Start

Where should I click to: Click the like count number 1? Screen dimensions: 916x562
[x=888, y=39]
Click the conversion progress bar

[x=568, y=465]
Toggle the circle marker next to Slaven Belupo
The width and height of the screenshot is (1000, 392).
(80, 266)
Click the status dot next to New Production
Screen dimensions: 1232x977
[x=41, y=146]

End

▶ WHAT THE TASK ASKS:
Rewrite the records above, changing "like count" to "view count" and leaving everything else as it is.

▶ REPLY:
Where should I click to: Click the view count number 1? Screen dimensions: 916x562
[x=888, y=39]
Click the conversion progress bar

[x=568, y=465]
Toggle the circle marker next to Slaven Belupo
The width and height of the screenshot is (1000, 392).
(80, 266)
Click the status dot next to New Production
Screen dimensions: 1232x977
[x=41, y=146]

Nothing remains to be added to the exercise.